Photo: Halifaxhistory.ca
Dark Chocolate Almond Ice Cream 
Makes 2 cups - 500 ML.

3/4 cup almonds, soaked in 1/2 cup water overnight and drained (Note: you will be reserving 1/4 cup of the almonds, chopped up for added crunch)
1 cup coconut milk
1/3 cup maple syrup
3 tbsp cocoa powder
1/2 tsp almond extract (optional)
1 tbsp melted coconut oil
1/4 cup chopped dark chocolate, melted
1 vanilla bean, scraped, or 1tsp vanilla extract

Soak almonds overnight.

Drain almonds. Chop 1/4 cup of the nuts and set aside.  Melt the coconut oil.  Chop and melt the dark chocolate.  In a blender or food processor, puree all ingredients until smooth, except final 1/4 chopped almonds.  Stir in chopped almonds.  Chill in a covered bowl in refrigerator overnight.

Follow manufacturer's instructions for your ice cream maker and whip that good stuff up!

21 July, 2013

Hello, Goodbye Toronto


I tried to fit it all in. I built a "menu" of places to go, starting with Kensington Market Monday for Cafe Pamenar and back on Augusta Avenue Saturday morning for wood-fired bagels.  For my last week in Toronto I wanted to indulge in snacks, drinks and of course bike rides on streets that I love in my neighbourhood:  Queen, College, Crawford, Ossington, Dundas...

I also built a list of goodbyes, discovering my Toronto friends and family really know their food:
- five o'clock hugs with Janey accompanied by oysters and white wine at 416 Snack Bar
- artisanal drinks in vintage glasses at the Northwood with Leah
- French pastries at Nadege with Helena
- homemade lobster rolls followed by Leah's dessert with local strawberries
- quinoa and seared scallops and an unbaked local cherry cheesecake by Bojan and Angela  
- "Pie Thursday" at House of Cool with a champagne toast
- sampling the new pastry known as a "cronut" at a cupcake cafe on Dundas (I didn't like it) 
- Friday night steak and asparagus BBQ at Jacob and Jessica's 
- a rustic brunch with our beloved supper club group at Zocalo Restaurant 
- a second brunch at The Saint with the Toronto crew of Sheriden grads mixed with wives, new boyfriends and beautiful children (Maggie and Chloe)

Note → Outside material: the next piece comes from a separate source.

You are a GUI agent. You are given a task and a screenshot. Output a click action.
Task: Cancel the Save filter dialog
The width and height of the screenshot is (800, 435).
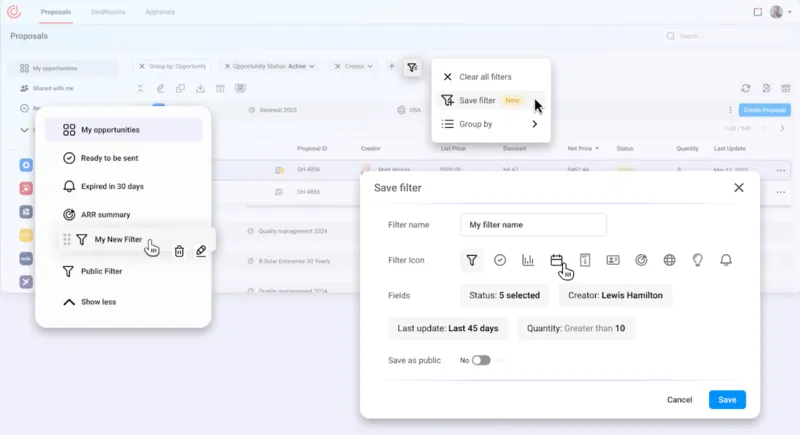pyautogui.click(x=679, y=399)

The build up to our leaving Toronto was intense and the drive to the airport a bit stressful with two freaked out felines singing all the way to Pearson.  Then just like that (cue finger snap) we are back in Halifax, driving on a smooth highway flanked by thousands of trees and summer ocean air.

At the airport I was told my luggage was 20 pounds overweight. 
Must have been all the good food I ate. 

05 July, 2013

Bittersweet Summer Days

When life gives you lemons... 

Lawrencetown beach, Nova Scotia
We're leaving Toronto in a week - back to Halifax and the ocean stones and sand, maybe a lake or two for refreshing dips. I'm definitely sad to be leaving my amazing foodie city of Toronto, in particular my corner greenmarkets with six lemons for $2 or organic avocados 2/$3.  Those are not Halifax prices.

This morning I couldn't sleep so there I was prepping fruit salads and an eggwhite omelette for when Nick wakes up in a couple hours.  I even considered baking brioche (see why below) but I used all the eggs in a lemon bar recipe, something I'm bringing to a family BBQ in Niagra Saturday.

I'm crossing tastebuds and provinces already, preparing a special lobster roll backyard picnic for three tonight. All lobster rolls are not created equal and I haven't found a recipe that I like yet so I will come up with my own (I will share after the reviews are in!).  I'm going to bike down the street to Harbord Bakery after breakfast and pick up sweet challah rolls instead of using brioche or a foolishly inferior white bread product.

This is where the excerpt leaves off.